Extended cash runway with an aggregate of $23.6 million from the sale of 3,593,407 shares of our common stock pursuant to our at-the-market (ATM) equity offering sales agreement with Jefferies LLC. As of March 31, 2022, the Company sold 2,396,013 shares of common stock under the October 2021 ATM Agreement for proceeds of approximately $17.6 million net of commissions paid, excluding transaction expenses, and in April 2022 sold an additional 1,197,394 shares of common stock for proceeds of approximately $6.0 million, net of commissions paid, excluding transaction expenses.
Completed enrollment of 20 patients at the recommended Phase 2 dose of 4mg/kg of the Phase 1b monotherapy trial of CUE-101 for the treatment of HPV16-driven recurrent/metastatic head and neck squamous cell carcinoma (R/M HNSCC) in second line and beyond treatment-refractory patients. To date, CUE-101 has demonstrated a favorable tolerability profile as well as encouraging anti-tumor clinical activity and what appears to be an emerging trend of enhanced overall survival (OS).
Completed dose escalation phase of CUE-101 in combination with Merck’s KEYTRUDA, an anti-PD-1 biologic agent, as first-line therapy in patients with advanced HPV16+ HNSCC. Patient enrollment has begun in the expansion phase at the recommended Phase 2 dose of 4mg/kg of CUE-101.
"Through a focused and strategic deployment of resources during the first quarter of 2022, we have made significant progress advancing the IL-2-based CUE-100 series for oncology, as well as strengthening our financial position," said Daniel Passeri, chief executive officer of Cue Biopharma. "As reported, we recently completed the patient expansion phase of the monotherapy Phase 1b clinical trial of CUE-101 and the dose escalation phase of the CUE-101 Phase 1 combination trial with KEYTRUDA. We are very pleased with our clinical trial progress to date and have enhanced confidence in the emerging data supporting the potential of our CUE-100 series pipeline in immuno-oncology through targeted and selective stimulation of the patient’s immune system against cancer."

Kerri-Ann Millar, chief financial officer of Cue Biopharma, added, "We continue to be in a solid financial position as we remain disciplined in our resource deployment and adroit in our response to the challenges of the current biotech capital markets. Accessing our ATM common stock facility during the first four months of 2022 allowed us to extend the anticipated operational runway further into the third quarter of 2023 which we anticipate will enable us to assess the data readouts from both our Phase 1 monotherapy and combination clinical trials of CUE-101."

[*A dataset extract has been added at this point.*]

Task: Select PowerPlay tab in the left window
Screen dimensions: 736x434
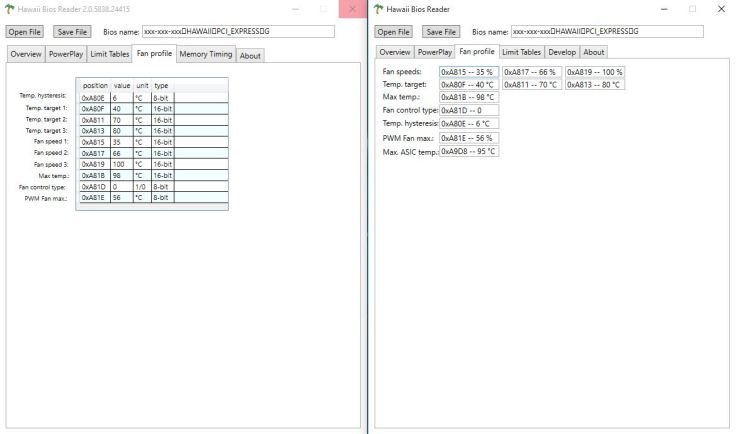Action: pyautogui.click(x=64, y=54)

First-Quarter 2022 Financial Results
The Company reported collaboration revenue of approximately $1.0 million and $1.6 million for the three months ended March 31, 2022 and 2021, respectively.

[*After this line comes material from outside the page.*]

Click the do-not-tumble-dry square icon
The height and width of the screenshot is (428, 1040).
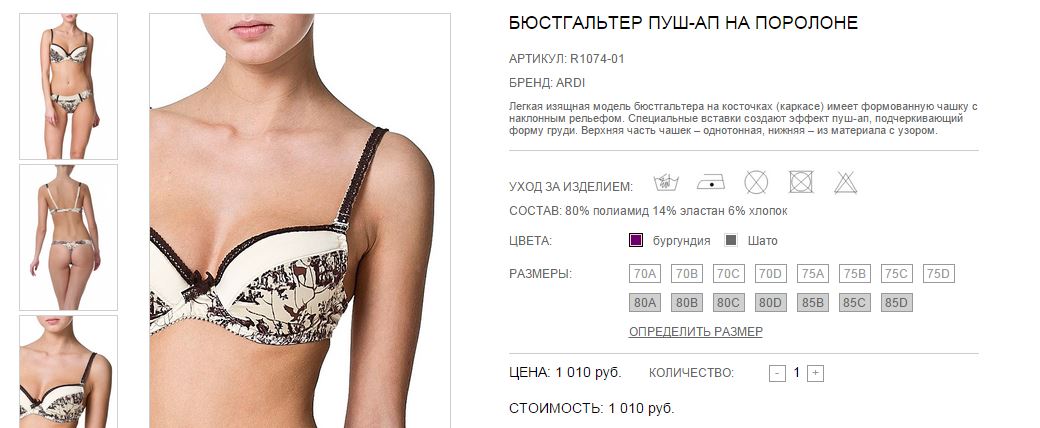[x=801, y=182]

Research and development expenses were $10.1 million and $9.8 million for the three months ended March 31, 2022 and 2021, respectively. The increase in research and development expenses of $0.3 million was primarily due to an increase in laboratory and drug substance manufacturing costs, employee and scientific and clinical advisory board compensation, other professional fees, licensing fees, and rent.

General and administrative expenses were $5.2 million and $4.3 million for the three months ended March 31, 2022 and 2021, respectively. The increase in general and administrative expense of $0.9 million was primarily due to an increase in stock-based compensation expense, professional and consulting fees, and employee and board compensation incurred in the first quarter of 2022 as compared to the same period in 2021.